Learning functional programming - Part 1

Ever since I saw Rich Hickey’s Simple Made Easy presentation, I have been wanting to learn Clojure. For the simple fact that it was designed by someone who has spent enough time thinking about problems faced with current generation of programming languages and the limitations they impose.

I’ve been intrigued by functional programming paradigm ever since my good friend enticed me to go through the book The Little Schemer. (If you have not read it yet, please do, it is a fascinating intro into understanding recursion).

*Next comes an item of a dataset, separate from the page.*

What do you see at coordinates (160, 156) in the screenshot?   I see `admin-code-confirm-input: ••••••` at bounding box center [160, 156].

That journey started off a frantic rush which then tapered off after a while owing to various reasons. Now after going through Rich’s presentation and after having spent a good part of the last 5 yrs building .NET based enterprisey apps, I’m beginning to feel the need to jump back to learning functional programming principles better. The experiments with C#’s Linq helped understand the principles to a great extent.

For example, instead of

var tasks = new List<Task>();
foreach(var user in users)
{
	var userTasks = Tasks.For(user.Id);
	tasks.AddRange(userTasks);
}
return tasks;

prefer something like

return users.Select(user => Tasks.For(user.Id)).SelectMany(task => task).ToList();

This might seem like syntactic sugar at first glance. That is because the functional paradigm have been transplanted onto a object oriented language like C# using Linq. In a pure functional language like Clojure or Haskell, the syntax would feel more natural. Interestingly, the Linq implementation is purely via extension methods and not by extending the IEnumerable<T> interface. We’ll explore this bit in a follow up post.